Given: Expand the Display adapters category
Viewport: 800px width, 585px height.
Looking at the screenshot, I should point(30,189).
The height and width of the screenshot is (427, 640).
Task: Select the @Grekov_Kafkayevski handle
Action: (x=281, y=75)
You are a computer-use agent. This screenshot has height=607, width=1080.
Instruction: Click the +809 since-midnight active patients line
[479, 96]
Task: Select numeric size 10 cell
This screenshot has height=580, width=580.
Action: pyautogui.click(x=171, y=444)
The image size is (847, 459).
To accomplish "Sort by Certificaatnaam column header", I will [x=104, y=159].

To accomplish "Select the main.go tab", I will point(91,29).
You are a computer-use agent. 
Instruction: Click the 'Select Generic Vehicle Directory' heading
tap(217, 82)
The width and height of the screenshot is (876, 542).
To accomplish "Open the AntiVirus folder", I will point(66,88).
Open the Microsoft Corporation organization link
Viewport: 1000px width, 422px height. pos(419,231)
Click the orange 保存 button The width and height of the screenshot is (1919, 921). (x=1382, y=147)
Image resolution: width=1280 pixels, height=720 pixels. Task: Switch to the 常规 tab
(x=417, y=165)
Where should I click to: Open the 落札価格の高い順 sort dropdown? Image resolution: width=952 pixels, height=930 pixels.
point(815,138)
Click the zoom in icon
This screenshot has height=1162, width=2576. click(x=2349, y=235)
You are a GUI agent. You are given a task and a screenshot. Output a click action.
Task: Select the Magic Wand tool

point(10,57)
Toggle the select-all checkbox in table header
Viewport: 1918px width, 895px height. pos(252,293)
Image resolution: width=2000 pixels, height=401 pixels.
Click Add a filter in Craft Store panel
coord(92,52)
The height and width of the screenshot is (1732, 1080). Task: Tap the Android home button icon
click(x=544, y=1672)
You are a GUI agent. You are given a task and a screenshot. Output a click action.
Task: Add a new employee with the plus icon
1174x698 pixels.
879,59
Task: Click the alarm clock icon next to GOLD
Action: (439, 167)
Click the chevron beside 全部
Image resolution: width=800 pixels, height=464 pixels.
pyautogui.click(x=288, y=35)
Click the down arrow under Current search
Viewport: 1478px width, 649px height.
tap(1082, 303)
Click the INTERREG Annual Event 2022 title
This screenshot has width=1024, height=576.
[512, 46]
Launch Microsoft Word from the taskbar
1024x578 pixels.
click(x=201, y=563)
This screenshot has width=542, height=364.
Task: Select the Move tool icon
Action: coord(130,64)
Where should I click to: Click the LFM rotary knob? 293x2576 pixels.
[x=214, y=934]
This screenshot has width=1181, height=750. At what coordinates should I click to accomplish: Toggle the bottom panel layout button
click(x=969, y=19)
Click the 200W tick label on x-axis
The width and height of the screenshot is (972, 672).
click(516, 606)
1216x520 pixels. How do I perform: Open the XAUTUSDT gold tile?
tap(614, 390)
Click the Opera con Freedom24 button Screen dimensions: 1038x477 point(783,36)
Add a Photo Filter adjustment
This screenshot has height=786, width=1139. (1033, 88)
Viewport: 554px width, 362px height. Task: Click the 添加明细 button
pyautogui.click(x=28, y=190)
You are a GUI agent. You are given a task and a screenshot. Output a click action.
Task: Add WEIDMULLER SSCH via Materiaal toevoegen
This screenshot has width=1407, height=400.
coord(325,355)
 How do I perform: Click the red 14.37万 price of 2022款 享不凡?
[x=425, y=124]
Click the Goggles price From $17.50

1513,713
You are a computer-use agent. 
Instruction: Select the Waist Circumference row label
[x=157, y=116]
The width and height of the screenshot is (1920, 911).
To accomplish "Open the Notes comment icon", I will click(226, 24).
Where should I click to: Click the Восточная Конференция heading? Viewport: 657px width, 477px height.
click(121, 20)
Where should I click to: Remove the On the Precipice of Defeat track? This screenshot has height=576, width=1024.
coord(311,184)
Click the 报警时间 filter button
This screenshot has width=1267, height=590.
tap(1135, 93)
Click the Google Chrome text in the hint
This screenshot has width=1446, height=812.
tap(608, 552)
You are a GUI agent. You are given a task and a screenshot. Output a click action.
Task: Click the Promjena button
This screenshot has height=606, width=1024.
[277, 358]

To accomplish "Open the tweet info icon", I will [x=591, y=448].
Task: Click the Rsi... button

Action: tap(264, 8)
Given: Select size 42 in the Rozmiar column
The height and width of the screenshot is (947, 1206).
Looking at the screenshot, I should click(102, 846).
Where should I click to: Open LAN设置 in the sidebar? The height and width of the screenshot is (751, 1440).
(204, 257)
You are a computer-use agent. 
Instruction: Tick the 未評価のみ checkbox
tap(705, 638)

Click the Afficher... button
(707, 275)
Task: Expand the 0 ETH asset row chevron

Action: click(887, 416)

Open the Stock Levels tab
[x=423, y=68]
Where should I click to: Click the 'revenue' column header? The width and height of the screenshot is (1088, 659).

-------------------------

Required action: Give back the lines of the listing from the one with "Instruction: Tick the 未評価のみ checkbox" through the end, both included, exactly as written and with nothing added.

Response:
Instruction: Tick the 未評価のみ checkbox
tap(705, 638)

Click the Afficher... button
(707, 275)
Task: Expand the 0 ETH asset row chevron

Action: click(887, 416)

Open the Stock Levels tab
[x=423, y=68]
Where should I click to: Click the 'revenue' column header? The width and height of the screenshot is (1088, 659).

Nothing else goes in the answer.